[Start of section]
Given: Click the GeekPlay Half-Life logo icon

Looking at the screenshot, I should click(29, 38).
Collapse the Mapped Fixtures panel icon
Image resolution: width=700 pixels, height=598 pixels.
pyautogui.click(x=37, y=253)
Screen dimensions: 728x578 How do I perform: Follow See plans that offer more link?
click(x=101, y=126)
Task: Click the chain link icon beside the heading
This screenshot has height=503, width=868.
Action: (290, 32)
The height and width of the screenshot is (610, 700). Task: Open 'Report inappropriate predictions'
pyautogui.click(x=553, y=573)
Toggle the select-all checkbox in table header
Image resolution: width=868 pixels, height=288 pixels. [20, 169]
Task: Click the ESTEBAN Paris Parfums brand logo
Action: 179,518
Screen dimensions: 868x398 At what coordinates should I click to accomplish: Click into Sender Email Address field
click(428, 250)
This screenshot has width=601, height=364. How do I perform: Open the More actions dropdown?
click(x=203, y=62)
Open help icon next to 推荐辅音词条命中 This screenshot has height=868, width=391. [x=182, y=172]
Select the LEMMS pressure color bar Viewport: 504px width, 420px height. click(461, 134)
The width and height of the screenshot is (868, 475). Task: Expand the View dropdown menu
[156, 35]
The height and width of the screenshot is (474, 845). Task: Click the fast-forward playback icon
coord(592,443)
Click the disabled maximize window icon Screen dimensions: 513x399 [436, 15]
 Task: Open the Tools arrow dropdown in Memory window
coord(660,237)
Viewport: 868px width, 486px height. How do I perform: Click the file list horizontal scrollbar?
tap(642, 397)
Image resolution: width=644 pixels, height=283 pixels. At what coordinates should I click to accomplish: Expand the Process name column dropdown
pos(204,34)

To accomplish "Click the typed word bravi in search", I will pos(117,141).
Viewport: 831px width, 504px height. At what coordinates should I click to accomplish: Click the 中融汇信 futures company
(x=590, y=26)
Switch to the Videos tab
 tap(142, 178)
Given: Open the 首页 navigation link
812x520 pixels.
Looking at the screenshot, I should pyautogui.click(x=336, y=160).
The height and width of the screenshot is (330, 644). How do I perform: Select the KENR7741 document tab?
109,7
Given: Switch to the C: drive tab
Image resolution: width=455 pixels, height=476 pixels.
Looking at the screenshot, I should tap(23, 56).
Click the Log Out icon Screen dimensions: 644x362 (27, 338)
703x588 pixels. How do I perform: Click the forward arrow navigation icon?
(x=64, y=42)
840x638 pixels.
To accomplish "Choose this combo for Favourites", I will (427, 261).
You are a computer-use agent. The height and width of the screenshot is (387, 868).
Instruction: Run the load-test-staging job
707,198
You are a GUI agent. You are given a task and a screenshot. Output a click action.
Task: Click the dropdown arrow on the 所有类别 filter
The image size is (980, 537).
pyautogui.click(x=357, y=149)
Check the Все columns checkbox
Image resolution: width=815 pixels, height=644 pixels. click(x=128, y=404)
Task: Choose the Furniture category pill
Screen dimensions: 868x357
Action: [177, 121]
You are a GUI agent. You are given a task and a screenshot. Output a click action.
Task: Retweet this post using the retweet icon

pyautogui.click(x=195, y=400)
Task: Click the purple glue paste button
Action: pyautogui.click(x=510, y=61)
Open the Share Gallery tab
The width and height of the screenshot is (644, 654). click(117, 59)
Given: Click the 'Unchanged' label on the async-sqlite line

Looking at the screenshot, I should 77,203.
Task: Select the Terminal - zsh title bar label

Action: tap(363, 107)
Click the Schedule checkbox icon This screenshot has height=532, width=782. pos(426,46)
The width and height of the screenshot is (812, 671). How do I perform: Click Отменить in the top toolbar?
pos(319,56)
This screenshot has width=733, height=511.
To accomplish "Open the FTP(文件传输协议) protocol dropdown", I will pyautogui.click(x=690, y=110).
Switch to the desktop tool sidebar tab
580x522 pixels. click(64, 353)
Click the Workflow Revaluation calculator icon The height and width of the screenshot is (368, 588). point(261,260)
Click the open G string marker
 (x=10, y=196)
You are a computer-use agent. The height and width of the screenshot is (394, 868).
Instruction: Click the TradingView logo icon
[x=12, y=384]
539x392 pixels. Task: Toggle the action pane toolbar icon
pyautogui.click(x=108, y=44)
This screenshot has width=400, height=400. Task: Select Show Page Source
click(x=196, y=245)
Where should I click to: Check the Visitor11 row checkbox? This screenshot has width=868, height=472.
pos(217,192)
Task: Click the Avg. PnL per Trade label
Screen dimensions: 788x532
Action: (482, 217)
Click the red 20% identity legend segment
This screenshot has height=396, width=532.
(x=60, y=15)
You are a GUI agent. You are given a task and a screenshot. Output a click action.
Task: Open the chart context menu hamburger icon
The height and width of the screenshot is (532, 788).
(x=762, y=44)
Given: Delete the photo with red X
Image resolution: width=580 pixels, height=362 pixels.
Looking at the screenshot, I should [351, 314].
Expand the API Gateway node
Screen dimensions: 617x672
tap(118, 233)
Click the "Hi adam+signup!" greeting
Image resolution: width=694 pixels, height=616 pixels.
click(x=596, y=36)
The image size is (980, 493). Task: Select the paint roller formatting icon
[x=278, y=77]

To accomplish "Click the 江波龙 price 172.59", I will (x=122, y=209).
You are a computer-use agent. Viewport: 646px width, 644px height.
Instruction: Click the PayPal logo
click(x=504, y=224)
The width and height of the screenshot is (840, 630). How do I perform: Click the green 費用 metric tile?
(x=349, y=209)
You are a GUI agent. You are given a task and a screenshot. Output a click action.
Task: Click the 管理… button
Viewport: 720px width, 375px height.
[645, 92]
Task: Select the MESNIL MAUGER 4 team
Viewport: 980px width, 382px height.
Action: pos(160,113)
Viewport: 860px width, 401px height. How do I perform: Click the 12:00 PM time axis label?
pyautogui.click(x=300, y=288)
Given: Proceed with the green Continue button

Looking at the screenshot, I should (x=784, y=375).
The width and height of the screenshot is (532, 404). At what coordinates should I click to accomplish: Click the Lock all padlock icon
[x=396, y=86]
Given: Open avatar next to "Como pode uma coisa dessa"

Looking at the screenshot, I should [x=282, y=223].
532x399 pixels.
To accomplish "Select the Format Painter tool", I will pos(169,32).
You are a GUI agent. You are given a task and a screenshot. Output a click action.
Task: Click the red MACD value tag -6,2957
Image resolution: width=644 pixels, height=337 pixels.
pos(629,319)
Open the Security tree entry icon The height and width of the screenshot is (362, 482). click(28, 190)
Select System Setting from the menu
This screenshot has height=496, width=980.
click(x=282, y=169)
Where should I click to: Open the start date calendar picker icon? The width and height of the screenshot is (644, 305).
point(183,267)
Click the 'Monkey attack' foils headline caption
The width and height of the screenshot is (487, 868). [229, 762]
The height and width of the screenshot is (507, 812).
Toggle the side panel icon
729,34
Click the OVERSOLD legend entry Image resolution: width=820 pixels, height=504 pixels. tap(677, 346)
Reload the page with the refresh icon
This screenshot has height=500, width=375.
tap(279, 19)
[End of section]
PROBLEM
Using the entries above, output exactly the lines between the line holding "Click the Workflow" and the line holding "Task: Click the 管理… button", end lines included, and nothing more.

EXERCISE RESULT
Click the Workflow Revaluation calculator icon The height and width of the screenshot is (368, 588). point(261,260)
Click the open G string marker
 (x=10, y=196)
You are a computer-use agent. The height and width of the screenshot is (394, 868).
Instruction: Click the TradingView logo icon
[x=12, y=384]
539x392 pixels. Task: Toggle the action pane toolbar icon
pyautogui.click(x=108, y=44)
This screenshot has width=400, height=400. Task: Select Show Page Source
click(x=196, y=245)
Where should I click to: Check the Visitor11 row checkbox? This screenshot has width=868, height=472.
pos(217,192)
Task: Click the Avg. PnL per Trade label
Screen dimensions: 788x532
Action: (482, 217)
Click the red 20% identity legend segment
This screenshot has height=396, width=532.
(x=60, y=15)
You are a GUI agent. You are given a task and a screenshot. Output a click action.
Task: Open the chart context menu hamburger icon
The height and width of the screenshot is (532, 788).
(x=762, y=44)
Given: Delete the photo with red X
Image resolution: width=580 pixels, height=362 pixels.
Looking at the screenshot, I should [351, 314].
Expand the API Gateway node
Screen dimensions: 617x672
tap(118, 233)
Click the "Hi adam+signup!" greeting
Image resolution: width=694 pixels, height=616 pixels.
click(x=596, y=36)
The image size is (980, 493). Task: Select the paint roller formatting icon
[x=278, y=77]

To accomplish "Click the 江波龙 price 172.59", I will (x=122, y=209).
You are a computer-use agent. Viewport: 646px width, 644px height.
Instruction: Click the PayPal logo
click(x=504, y=224)
The width and height of the screenshot is (840, 630). How do I perform: Click the green 費用 metric tile?
(x=349, y=209)
You are a GUI agent. You are given a task and a screenshot. Output a click action.
Task: Click the 管理… button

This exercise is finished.